Is Fusion Energy A Good Idea?

Fusion energy is a form of power generation that works by fusing together light atoms, such as hydrogen, at extremely high temperatures to form heavier atoms like helium. This process releases enormous amounts of energy that can be captured and turned into electricity. Fusion reactions occur constantly in the Sun and other stars, but recreating them on Earth is tremendously difficult due to the extreme temperatures and pressures required.

Fusion energy is being heavily researched as a potential future clean energy source because it offers several major advantages over traditional nuclear fission reactors. First, fusion reactions release far less radioactive waste than fission. The primary waste product of fusion is harmless helium gas. Second, fusion fuels are widely available and nearly inexhaustible, unlike the scarce uranium used in fission reactors. Third, fusion reactions are intrinsically safe and cannot runaway like fission reactions at nuclear plants. If conditions become unstable, the fusion reaction simply stops. For these reasons, mastering fusion energy could provide an abundant, sustainable source of low-carbon electricity to meet growing global demand. However, enormous scientific and engineering challenges remain.

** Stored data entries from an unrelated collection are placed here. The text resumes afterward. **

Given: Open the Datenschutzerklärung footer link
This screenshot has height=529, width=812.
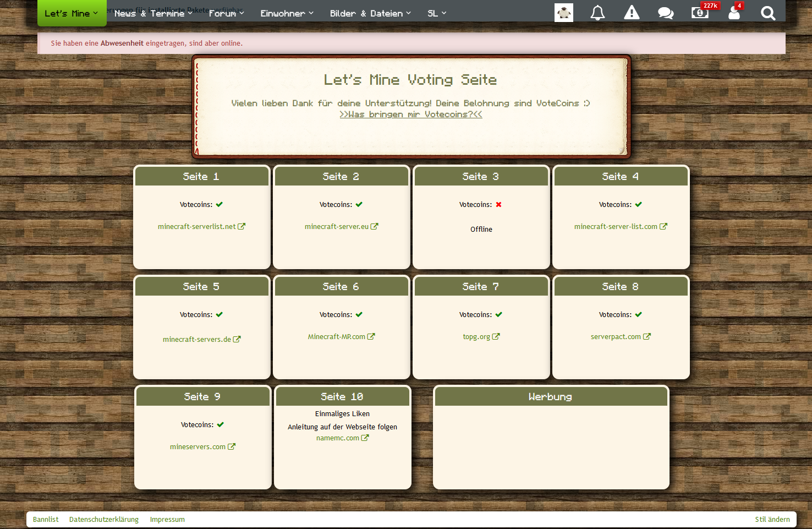Looking at the screenshot, I should point(104,519).
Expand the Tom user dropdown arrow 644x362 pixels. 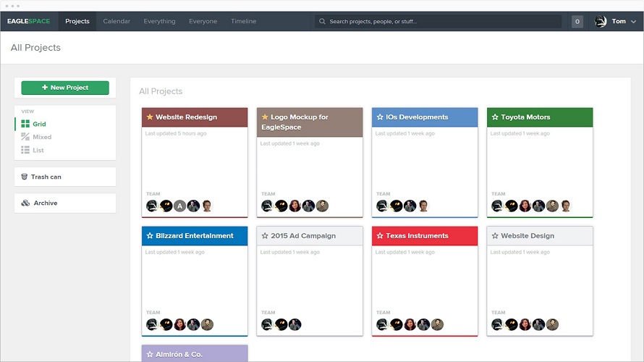click(633, 22)
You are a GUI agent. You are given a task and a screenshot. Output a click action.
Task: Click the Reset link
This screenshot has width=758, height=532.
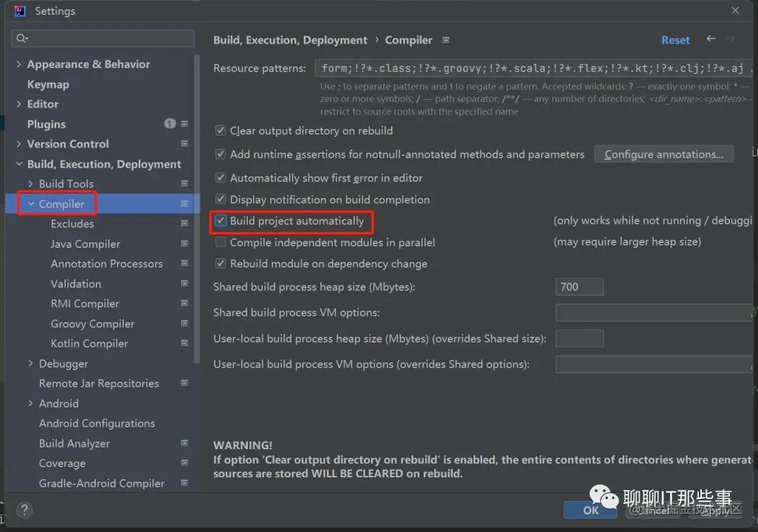[675, 40]
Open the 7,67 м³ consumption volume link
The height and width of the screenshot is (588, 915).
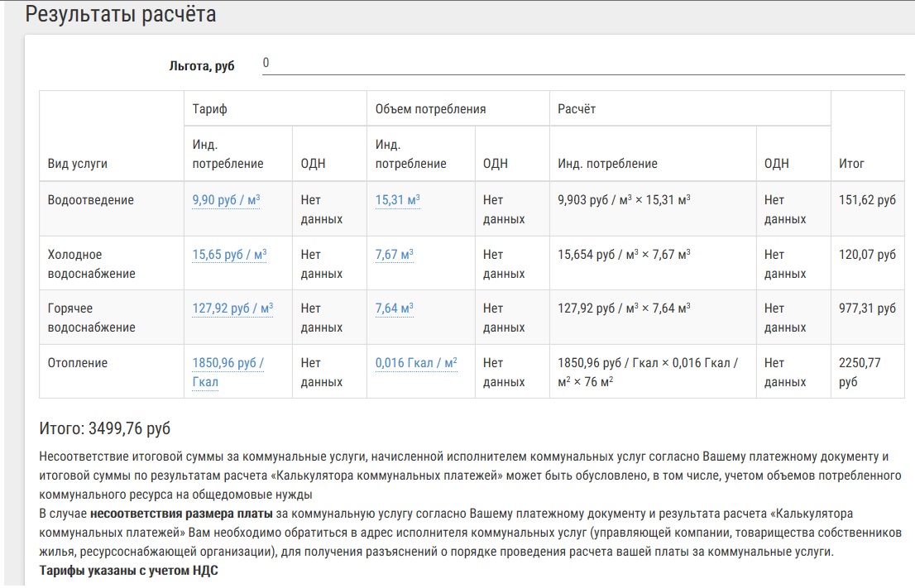pyautogui.click(x=394, y=255)
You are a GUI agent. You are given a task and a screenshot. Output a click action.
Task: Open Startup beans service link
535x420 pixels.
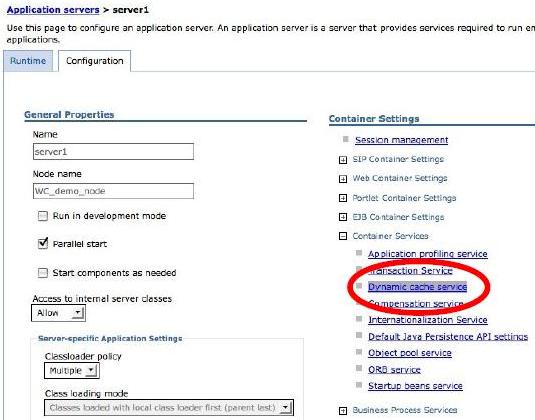click(415, 386)
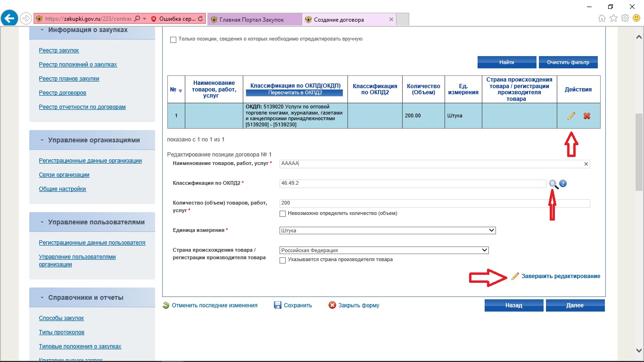This screenshot has width=644, height=362.
Task: Check 'Невозможно определить количество (объем)' box
Action: coord(283,214)
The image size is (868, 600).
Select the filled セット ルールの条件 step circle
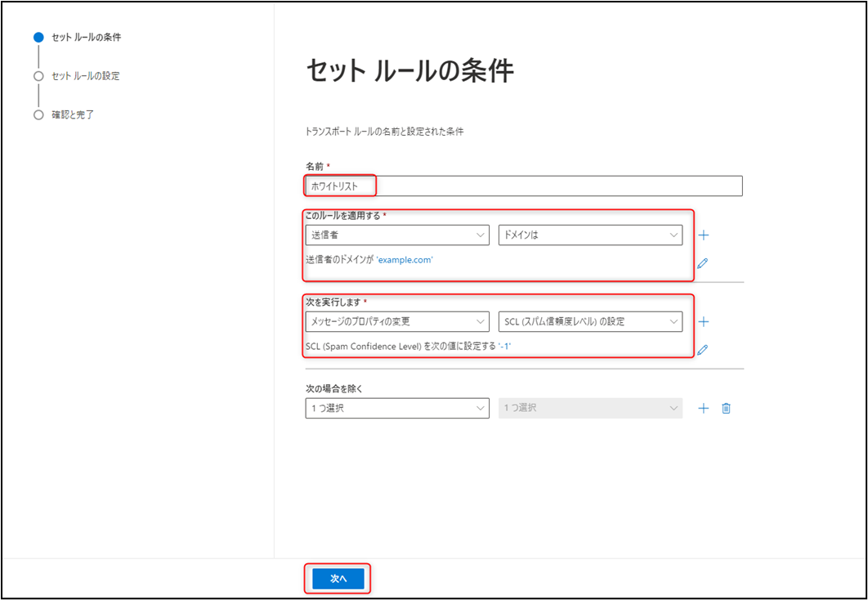38,37
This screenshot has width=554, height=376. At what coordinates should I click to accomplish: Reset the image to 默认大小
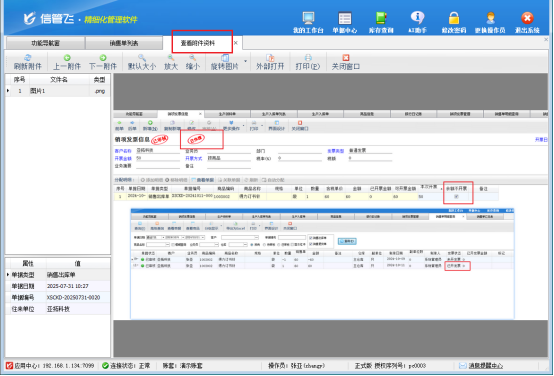click(x=142, y=62)

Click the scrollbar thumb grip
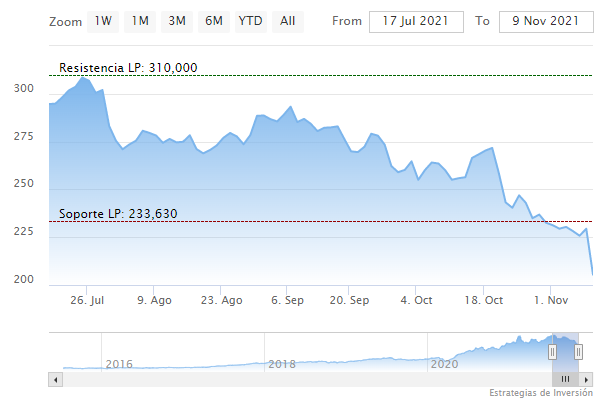pyautogui.click(x=565, y=380)
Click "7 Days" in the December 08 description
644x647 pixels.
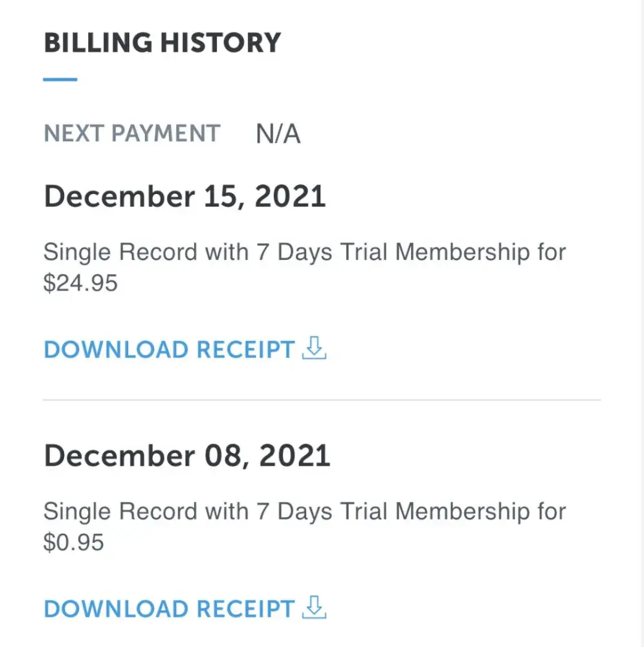click(295, 511)
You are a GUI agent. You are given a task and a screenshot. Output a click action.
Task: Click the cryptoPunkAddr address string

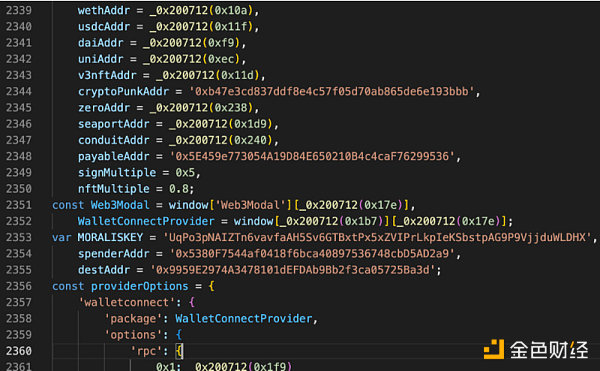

The Potential Benefits of Fusion Energy

Fusion energy offers several potential benefits that make it an appealing potential energy source for the future:

Abundant fuel source – The reactants needed for the fusion reaction – deuterium and tritium – can be readily extracted from seawater, offering a practically limitless fuel source.

No greenhouse gas emissions – Unlike burning fossil fuels, fusion emits no greenhouse gases, which could help combat climate change.

Less radioactive waste than fission – The byproducts of fusion are less radioactive than those from fission reactors, reducing nuclear waste disposal challenges.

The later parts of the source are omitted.